I have a distinct memory of being a child and reading through a relatively thick book at my grandparents’ house.
It was pinkish and yellow, and the cover looked like a newspaper. The book was a collection of random weird history and science facts- the Lincoln ghost, who was buried at Grant’s Tomb, stuff like that.
One of the blurbs that the book covered was the Boston Molasses Disaster- which for some unknown reason has been poking in and out of my consciousness for the past week or two.
January 15, 1919 was a relatively warm day for Boston that year. The temperture hit close to 40 that day, which meant that people were moving around the city.
The Purity Distilling Company had a storage facility for molasses on Commercial Street. While molasses is currently known primarily for baking purposes, at the time it was one of the most commonly used sweetners; it was much more common than white sugar and was a primary ingredient in alcohol production among other uses.
The molasses tank was capable of holding up to 2 million gallons of molasses when full. During the disaster, the tank collapsed, causing the contents of the tank to wash through the neighborhood.
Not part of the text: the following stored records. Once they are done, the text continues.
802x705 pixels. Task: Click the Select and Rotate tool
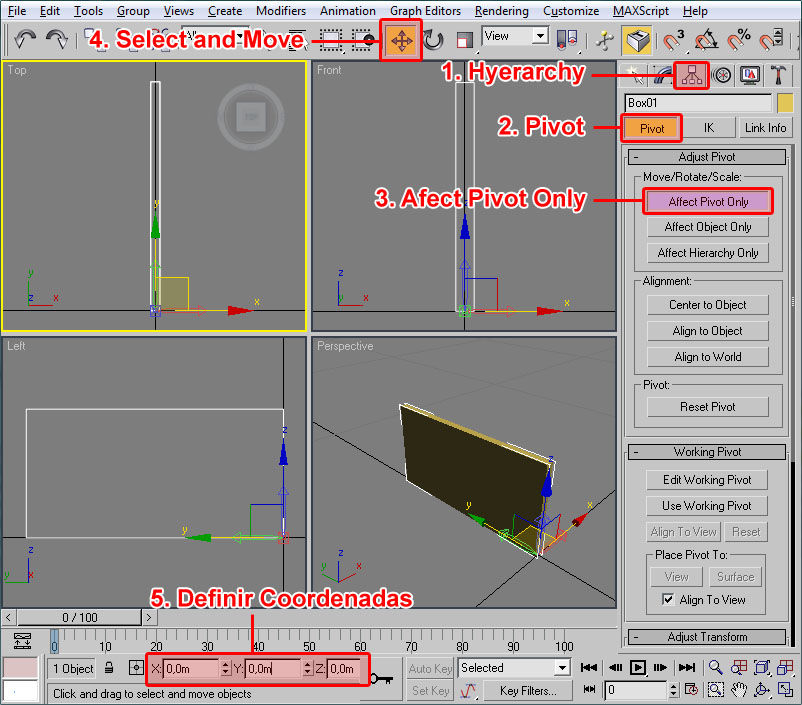click(x=433, y=41)
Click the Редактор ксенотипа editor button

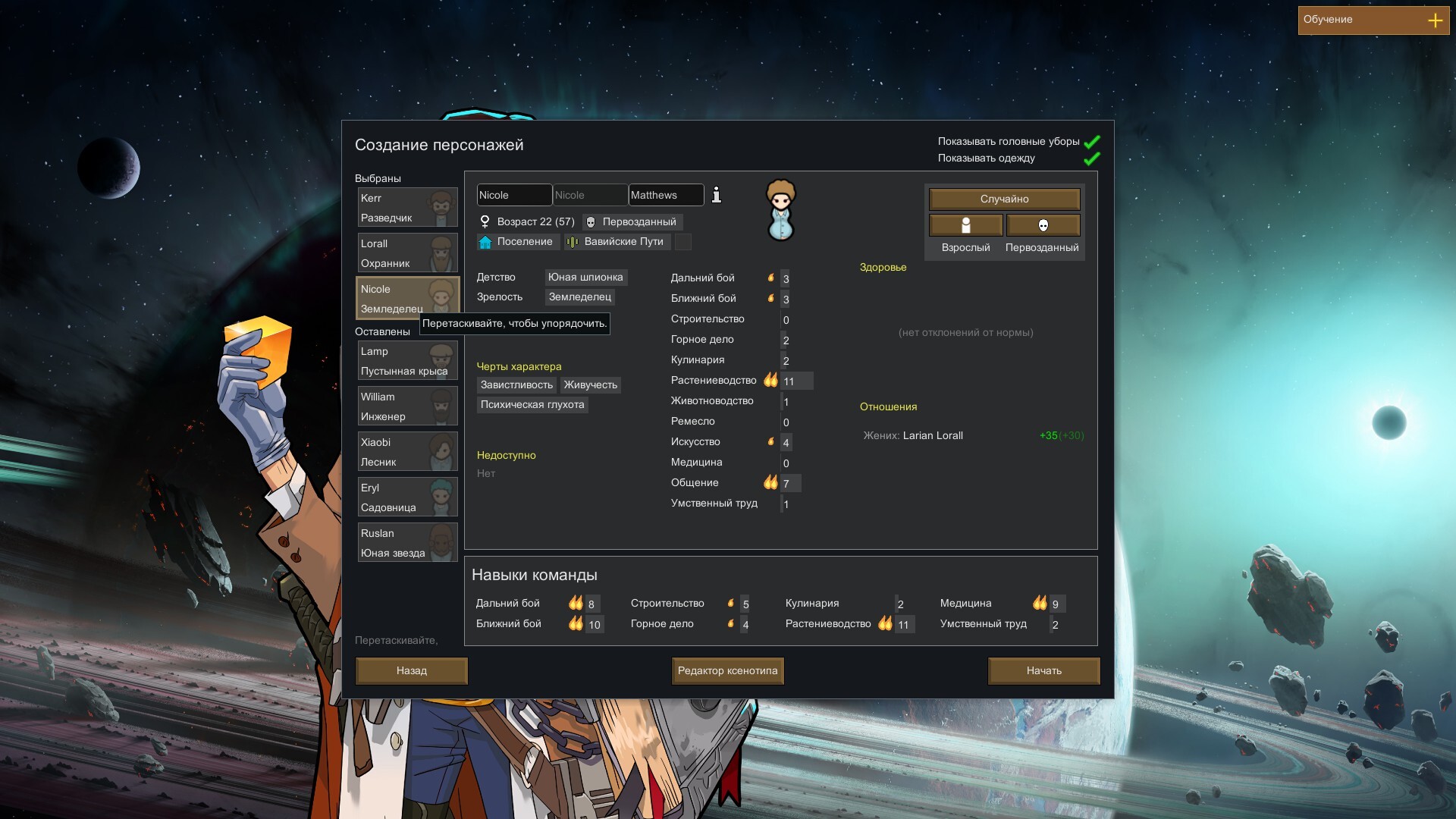[x=727, y=670]
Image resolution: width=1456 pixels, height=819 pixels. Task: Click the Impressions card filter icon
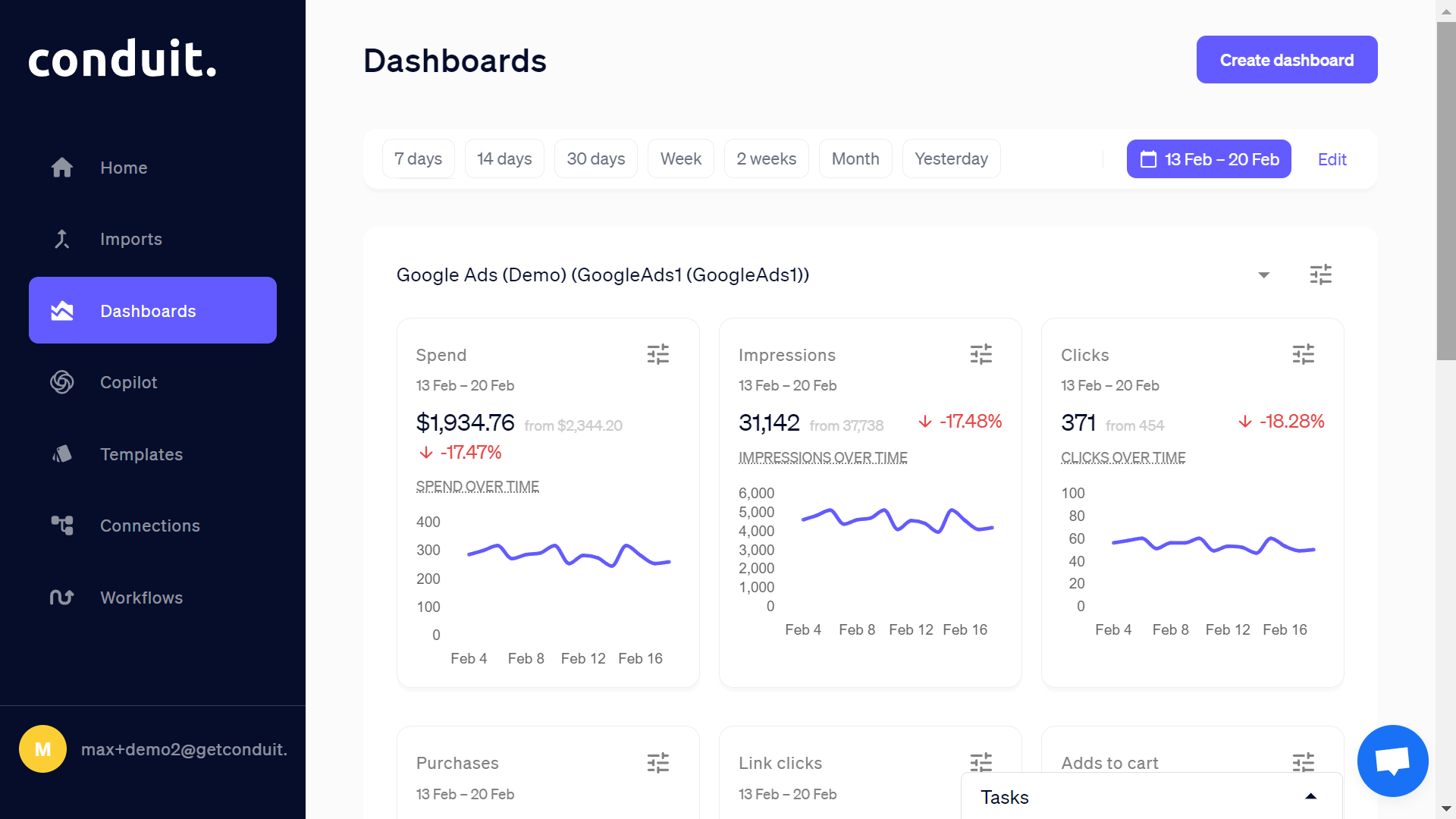(x=981, y=354)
The resulting wave of molasses was high enough and strong enough to destroy the elevated train tracks and throw a car completely off of the tracks.
The wave was strong enough to kill 21 people and several horses. Scores of people were injured as they attempted to fight the wave and became mired in the molasses. Assistance was provided by the Navy, Boston police, and the Red Cross. Volunteers resorted to entering the wave themselves to attempt to free those stuck in the molasses.
It took roughly 2 weeks for crews to clean up the site. The cause of the collapse is still not entirely understood, but it is thought that industrial standards were not met for the tank design which coupled with the air temperture to create pressures inside the holding area that exceed what the tank could stand.
It is said that the area still smells of molasses on warm days.